Wednesday, February 17, 2010

More Giants' Shoulders

The 2010 issue of Core arrived the other day, and a statement by Steve Blank, one of the contributors, caught my eye:

Each generation assumes it is inventing the future, with no recollection that it's already been done.

To me, that's a reminder that there are very few problems that are truly new. Look for lessons from those who have gone before and see how they can apply to what you're doing now.

For example, I've also been reading Classic Feynman, which truly is "all the adventures of a curious character", as the subtitle says. The stories Feynman tells about his life are fascinating, and the tone and frankness is fun to read. Near the end of the book, there's a reproduction of his (well-known) appendix to the report from the Presidential Commission that looked into the 1986 Challenger disaster. The are two paragraphs that stood out to me. The appear together in the book, but I've commented on each separately below.

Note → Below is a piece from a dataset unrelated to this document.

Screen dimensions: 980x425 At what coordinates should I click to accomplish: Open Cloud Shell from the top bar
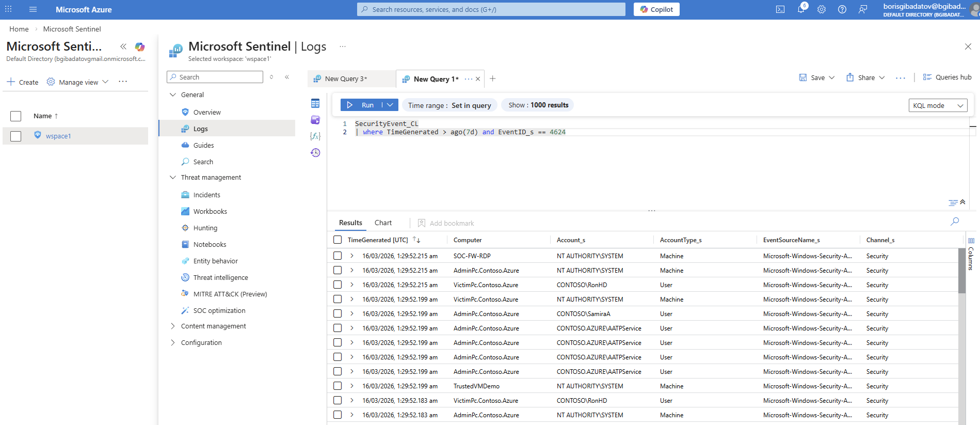(x=780, y=9)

The usual way that such engines are designed (for military or civilian aircraft) may be called the component system, or bottom-up design. First it is necessary to thoroughly understand the properties and limitations of the materials to be used (for turbine blades, for example), and tests are begun in experimental rigs to determine those. With this knowledge larger component parts (such as bearings) are designed and tested individually. As deficiencies and design errors are noted they are corrected and verified with further testing. Since one tests only parts at a time, these tests and modifications are not overly expensive. Finally one works up to the final design of the entire engine, to the necessary specifications. There is a good chance, by this time, that the engine will generally succeed, or that any failures are easily isolated and analyzed because the failure modes, limitations of materials, etc., are so well understood. There is a very good chance that the modifications to the engine to get around the final difficulties are not very hard to make, for most of the serious problems have already been discovered and dealt with in the earlier, less expensive, stages of design.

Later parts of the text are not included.